Reputation: 374
A question that has me speculating is the following:
Let's say we have a sorted array with the numbers {1,1,1,1,2,2,4,4,4}.
Now, given that we can clearly see that we have six pairs on 1's, one pair of 2's and three pairs of 4's (10 pairs). How would you construct an algorithm that finds these pairs in O(n)?
I have an algorithm that counts the pairs in an array and does so like this:
Arrays.sort(array);
int counter = 0;
for(int i = 0; i<array.length; i++) {
for(int j = i+1; j<array.length; j++) {
if(j!=i && array[j] == array[i]) {
counter++;
}
}
}
return counter;
But this runs in O(N^2) and I guess (being the novice that I am with algorithms) that there's a better solution to this to get the same results using only one for-loop or multiple while-loops?
I'd like to hear your thoughts!
Upvotes: 6
Views: 2373
Reputation: 31
Another way of doing it in O(n)
. You can count all the pairs as you scan along the array.
int countPairs(vector<int> arr) {
int count = 0;
int i = 0;
while (i < arr.size()) {
int j = i + 1;
while (j < arr.size() && arr[j] == arr[i]) {
count += j - i;
j++;
}
i = j;
}
return count;
}
Runnable at - https://ideone.com/TFoZdv
Upvotes: 0
Reputation: 1004
This is my way of doing this. Hope it will help somebody :)
static int foo(int[] ar) {
int count = 0;
Arrays.sort(ar);
for(int i = 0; i<ar.length-1;i++)
{
if(ar[i] == ar[i+1])
{
count ++;
i++;
}
}
return count;
}
Upvotes: 1
Reputation: 9117
You can do it in O(N)
:
int pairs = 0;
int times = 1;
for (int i = 1; i < array.length; ++i) {
if (array[i] == array[i-1]) {
++times;
} else {
pairs += times*(times-1) / 2;
times = 1;
}
}
pairs += times*(times-1) / 2;
return pairs;
Runnable: https://ideone.com/mu65ie
For every distinct number, count the number of its occurrences times
. The number of different pairs is equal to number of choices C(times, 2) = times*(times-1) / 2
.

Information shown:
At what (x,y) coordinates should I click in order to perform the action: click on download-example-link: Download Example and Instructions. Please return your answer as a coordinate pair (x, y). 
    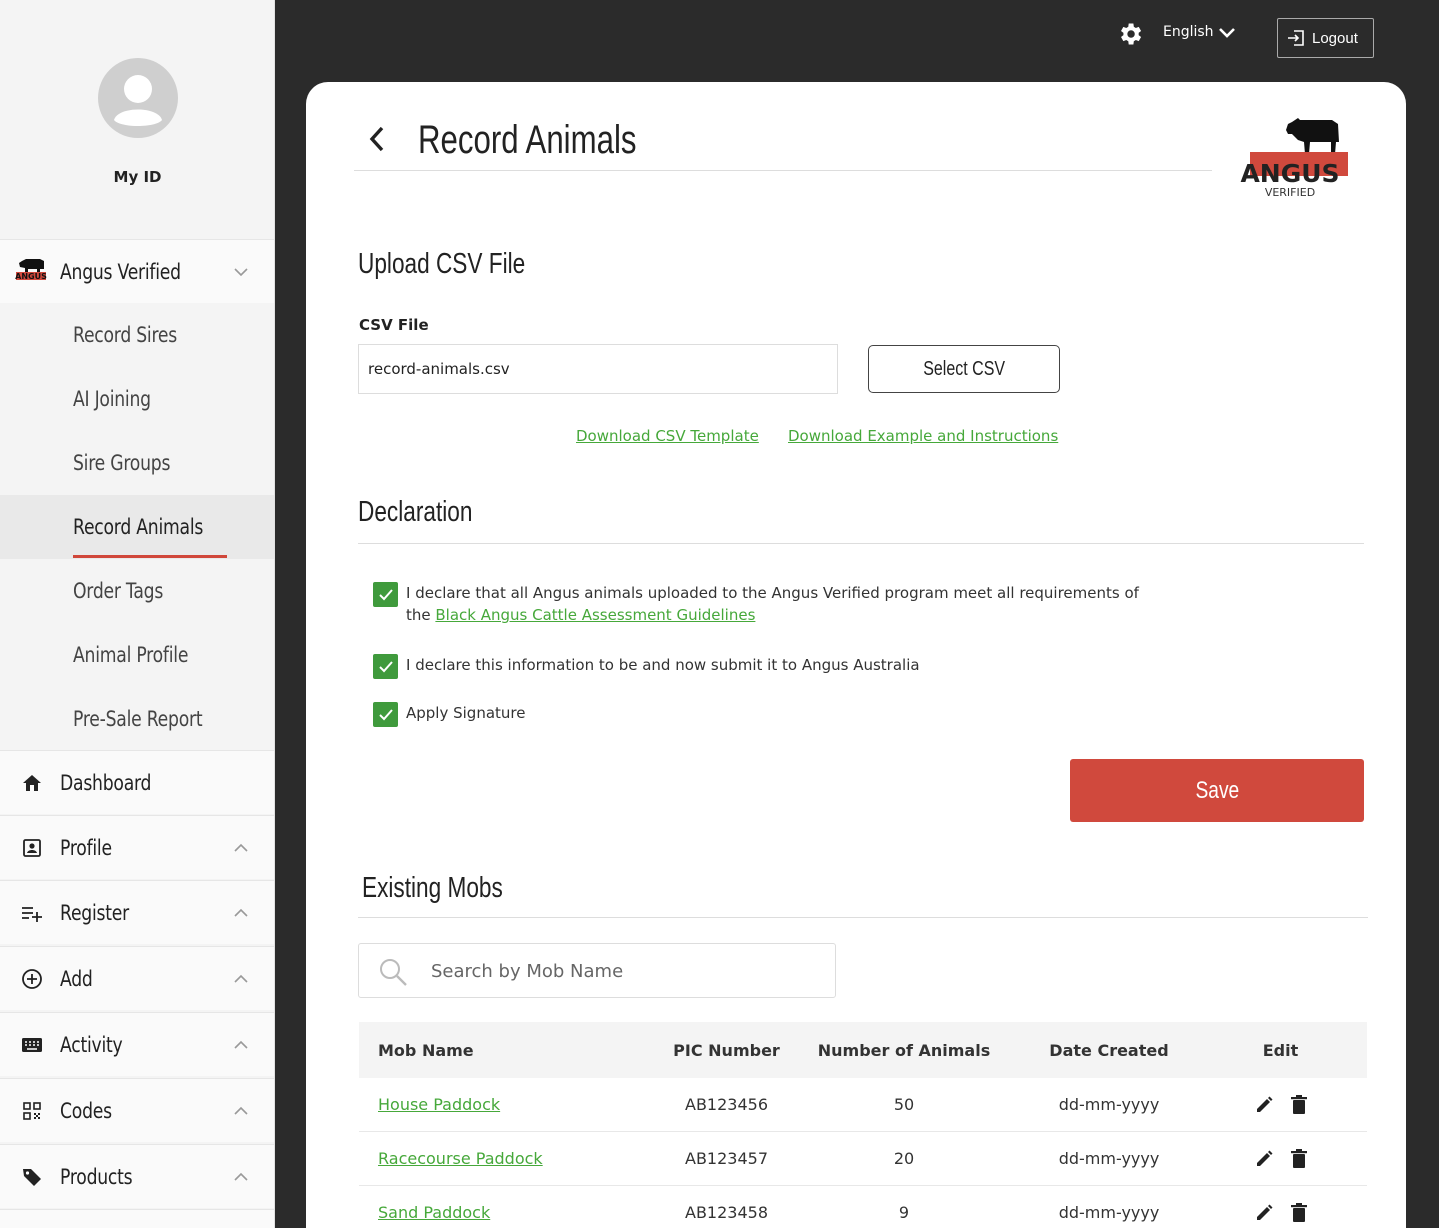
    Looking at the image, I should click on (923, 436).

Task prompt:
Translate this sentence from the forum thread on counting pairs in a sorted array into Spanish: "You can count all the pairs as you scan along the array."

Result of this exercise:
Puedes contar todos los pares a medida que recorres el arreglo.